Mussivand Tofy, Harasaki Hiroaki, Litwak Kenneth, Slaughter Mark S, Gray Laman A, Dowling T Robert D, Mueller Ruedi, Masters Roy G, Hendry Paul J, Beck-Da-silva Luís, Davies Ross, Haddad Haissam, Mesana Thierry G, Keon Wilbert J

机构信息

University of Ottawa Heart Institute, Ottawa, Ontario, Canada.

出版信息

ASAIO J. 2003 Jul-Aug;49(4):459-62.

PMID:12918591
Abstract

A series of multicenter in vivo studies have been conducted to assess the biocompatibility and device performance of the HeartSaver VAD, a totally implantable pulsatile ventricular assist device (VAD).
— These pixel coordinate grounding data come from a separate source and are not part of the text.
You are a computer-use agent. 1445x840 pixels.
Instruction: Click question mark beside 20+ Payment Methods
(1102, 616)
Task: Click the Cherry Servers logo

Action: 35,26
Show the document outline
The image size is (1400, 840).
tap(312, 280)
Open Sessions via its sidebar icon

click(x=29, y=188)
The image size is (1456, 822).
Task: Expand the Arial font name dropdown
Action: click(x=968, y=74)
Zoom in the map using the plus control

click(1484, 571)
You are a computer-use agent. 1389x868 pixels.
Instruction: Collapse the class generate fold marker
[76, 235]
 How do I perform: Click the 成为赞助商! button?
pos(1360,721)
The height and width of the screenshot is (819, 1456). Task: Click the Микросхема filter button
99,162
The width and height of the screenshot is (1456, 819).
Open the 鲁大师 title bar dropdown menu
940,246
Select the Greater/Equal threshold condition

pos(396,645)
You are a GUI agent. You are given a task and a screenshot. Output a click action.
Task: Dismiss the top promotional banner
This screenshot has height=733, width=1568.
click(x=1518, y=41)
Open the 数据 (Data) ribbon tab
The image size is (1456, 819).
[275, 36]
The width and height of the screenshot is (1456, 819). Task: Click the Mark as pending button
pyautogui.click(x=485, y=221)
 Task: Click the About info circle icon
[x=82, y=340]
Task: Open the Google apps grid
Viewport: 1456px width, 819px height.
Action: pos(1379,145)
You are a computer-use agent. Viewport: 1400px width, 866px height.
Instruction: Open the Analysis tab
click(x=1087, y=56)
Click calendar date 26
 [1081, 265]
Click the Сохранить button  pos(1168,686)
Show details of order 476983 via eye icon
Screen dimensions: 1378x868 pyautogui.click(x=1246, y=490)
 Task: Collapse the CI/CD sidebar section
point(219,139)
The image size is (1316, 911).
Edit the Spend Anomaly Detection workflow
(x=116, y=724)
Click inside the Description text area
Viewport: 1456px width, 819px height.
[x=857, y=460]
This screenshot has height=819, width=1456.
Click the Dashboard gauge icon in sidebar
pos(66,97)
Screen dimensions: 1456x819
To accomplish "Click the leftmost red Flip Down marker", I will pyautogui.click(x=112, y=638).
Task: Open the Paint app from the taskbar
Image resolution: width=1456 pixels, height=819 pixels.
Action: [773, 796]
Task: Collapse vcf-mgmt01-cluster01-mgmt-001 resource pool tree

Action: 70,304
The experiments (n = 23) were conducted in calves with a mean weight of 101 (75-152) kg. Implants took place at four centers using two different surgical procedures of implantation (one with cardiopulmonary bypass and one without). Three anticoagulation regimens were used (one with continuous intravenous heparin, one with oral warfarin, and one with oral warfarin combined with antiplatelet clopidogrel therapy). Device function and biochemistry were monitored during the study, and organs and device analysis were conducted at explant. There were six nonsurvivors because of early surgical complications (during the first week of support). The postoperative courses in the remaining 17 (74%) calves were uneventful. Hemodynamic and biocompatibility indicators were monitored throughout the study. The mean duration of device support for those cases was 48 (13-92) days. Mean device flow was 7.15 (+/- 1.68) L/min. There were no deaths caused by infection; however, two animals developed endocarditis believed to be caused by the percutaneous instrumentation lines used for the study. No severe bleeding requiring reoperation occurred during the study. The mean plasma free hemoglobin was within normal limits at 6.8 +/- 2.6 mg/dl. Renal and hepatic functions were normal with a mean creatinine of 0.6 +/- 0.1 mg/dl and a mean aspartate aminotransferase of 68.7 +/- 42.6 mg/dl. Several device related improvements were identified and have now been implemented. Additional bovine implants with an optimized device are currently underway in preparation for human trials.